Rewrite the lines below, putting "Faculty" wherever "School" appears and leaving everything else unchanged.
--- BEGIN DATASET RECORDS ---
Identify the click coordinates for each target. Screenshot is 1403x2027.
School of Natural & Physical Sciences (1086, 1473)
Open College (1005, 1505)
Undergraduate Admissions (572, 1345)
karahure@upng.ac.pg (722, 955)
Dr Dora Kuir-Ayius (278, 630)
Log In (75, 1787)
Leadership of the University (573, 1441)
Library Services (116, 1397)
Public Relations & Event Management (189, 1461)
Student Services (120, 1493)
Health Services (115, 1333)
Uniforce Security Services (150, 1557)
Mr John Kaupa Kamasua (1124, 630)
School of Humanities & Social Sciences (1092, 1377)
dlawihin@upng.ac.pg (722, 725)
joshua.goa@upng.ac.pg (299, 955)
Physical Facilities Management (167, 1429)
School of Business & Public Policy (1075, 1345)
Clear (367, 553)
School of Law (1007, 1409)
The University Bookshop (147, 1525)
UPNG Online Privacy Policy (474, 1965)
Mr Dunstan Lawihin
--- END DATASET RECORDS ---
» **SOLUTION**
Identify the click coordinates for each target. Screenshot is 1403x2027.
Faculty of Natural & Physical Sciences (1086, 1473)
Open College (1005, 1505)
Undergraduate Admissions (572, 1345)
karahure@upng.ac.pg (722, 955)
Dr Dora Kuir-Ayius (278, 630)
Log In (75, 1787)
Leadership of the University (573, 1441)
Library Services (116, 1397)
Public Relations & Event Management (189, 1461)
Student Services (120, 1493)
Health Services (115, 1333)
Uniforce Security Services (150, 1557)
Mr John Kaupa Kamasua (1124, 630)
Faculty of Humanities & Social Sciences (1092, 1377)
dlawihin@upng.ac.pg (722, 725)
joshua.goa@upng.ac.pg (299, 955)
Physical Facilities Management (167, 1429)
Faculty of Business & Public Policy (1075, 1345)
Clear (367, 553)
Faculty of Law (1007, 1409)
The University Bookshop (147, 1525)
UPNG Online Privacy Policy (474, 1965)
Mr Dunstan Lawihin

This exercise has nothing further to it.